Pada awal meniti karier, saat itu belum ada media apapun di Garut.  H. Usep mulai membentangkan passionnya di Bandung, dengan menjadi koresponden Koran Bandung yang saat itu hanya memiliki kurang dari sepuluh wartawan yang bekerja sebagai karyawannya. Hingga beberapa tahun  kemudian menjadi karyawan tetap di Pikiran rakyat dan Kompas.
Namun kecintaan H. Usep pada dunia sastra dan Jurnalistik sudah di buktikan jauh sebelum beliau mulai menekuni pekerjaan sebagai Wartawan. Semasa sekolah menengah atas, beliau sudah rutin mengirimkan tulisan-tulisannya yang kemudian di muat oleh Harian benteng dan Harian Karya.
Saat itu H. Usep mengaku bangga atas pencapaian yang sudah di raih pada usia belia. Saat teman-teman yang lain bahkan masih sibuk mengisi hari dengan bermain.  H. Usep sudah menulis berbagai judul yang sukses menembus media-media ternama pada masa itu.
“Nama saya tercantum di surat kabar.
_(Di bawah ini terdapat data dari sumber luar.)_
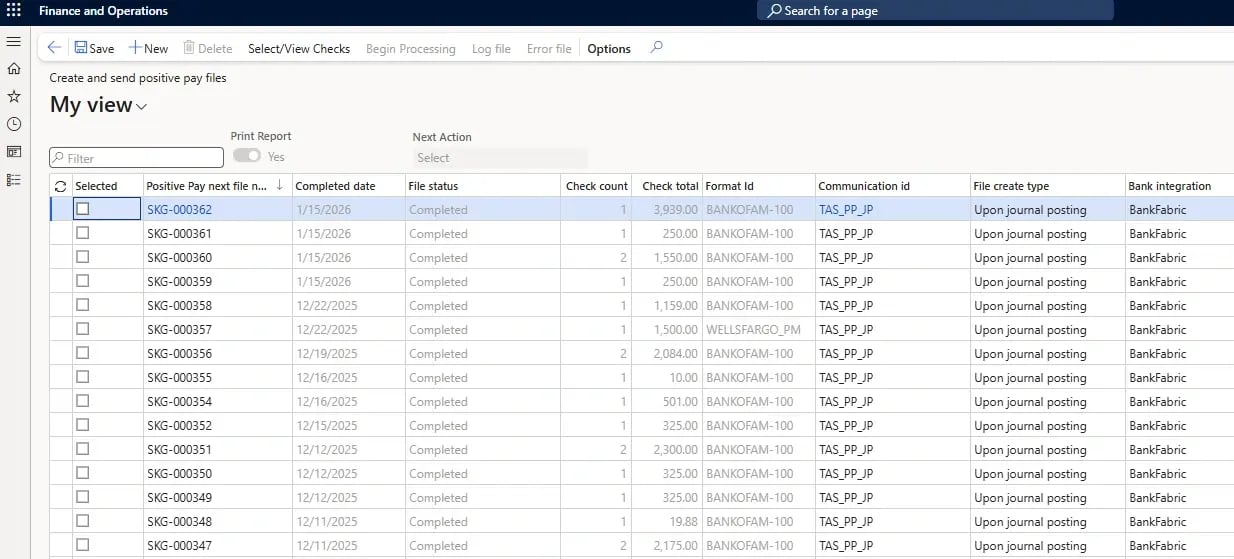Toggle the Print Report switch

pyautogui.click(x=247, y=156)
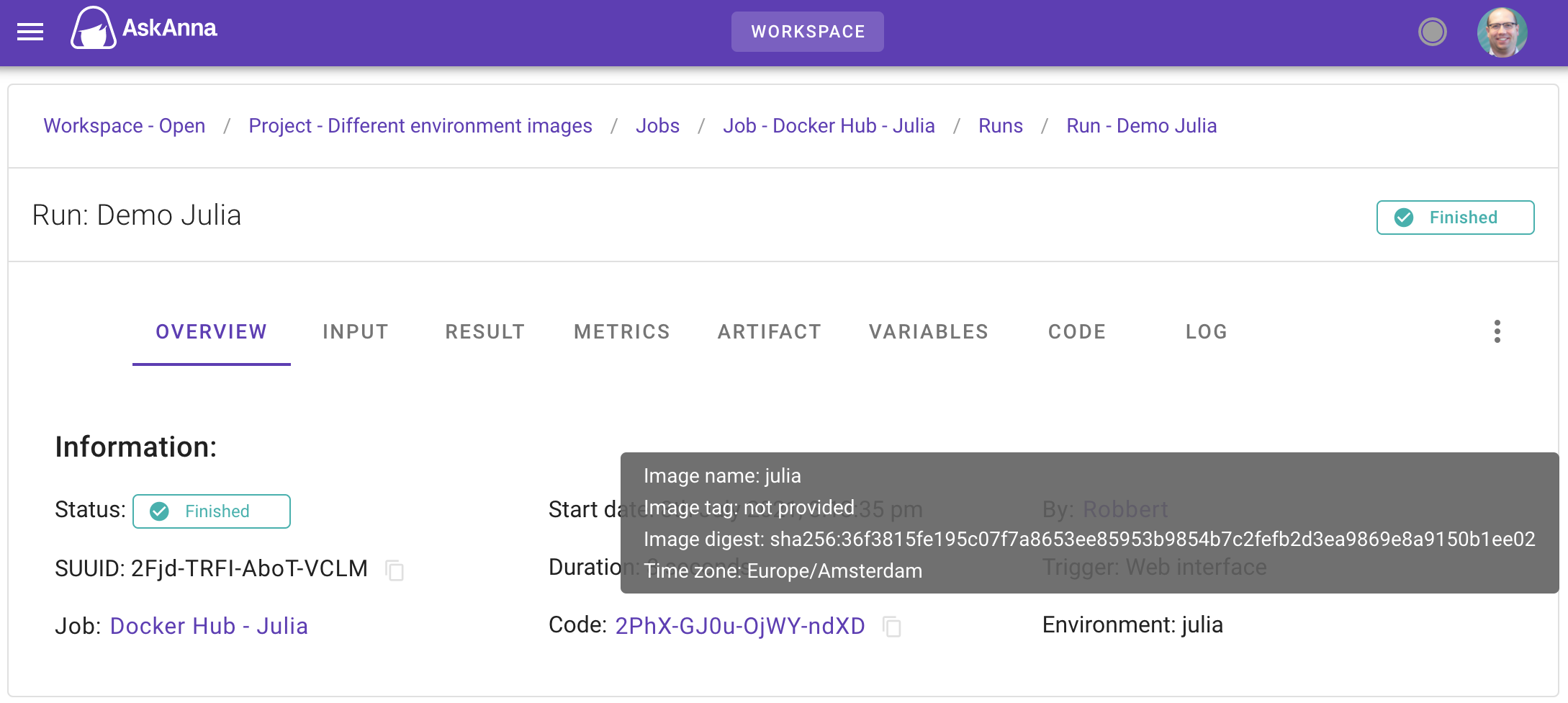Open code link 2PhX-GJ0u-OjWY-ndXD
The height and width of the screenshot is (703, 1568).
740,626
Kemudian saya gunting dan  tempel di salah satu ruangan rumah saya agar terekspos.” Ungkap H. Usep sembari mengenang moment yang membanggakan tersebut. 
Terlahir dari keluarga yang berlatar belakang pendidikan. Tidak lantas membuat H. Usep mengikuti jejak garis keturunannya yang sebagian besar berprofesi sebagai Guru sampai akhir masa pensiun. H. Usep sadar bahwa dengan mengikuti isi hatinya, janji tentang masa depan yang lebih baik akan segera datang menghampirinya.
Benar saja, karena sejak memutuskan menulis hingga di kenal sebagai seorang sastrawan sunda sekaligus wartawan senior. H. Usep senang ketika di tugaskan meliput peristiwa ke berbagai tempat seperti Israel, Afrika, Eropa,  Asia, dan pulau-pulau di Indonesia yang merupakan cita-cita sejak kecil. Bahkan yang lebih menyenangkan lagi, H. Usep sempat di beri penghargaan sebagai wartawan indonesia pertama yang berhasil melakukan peliputan di somalia.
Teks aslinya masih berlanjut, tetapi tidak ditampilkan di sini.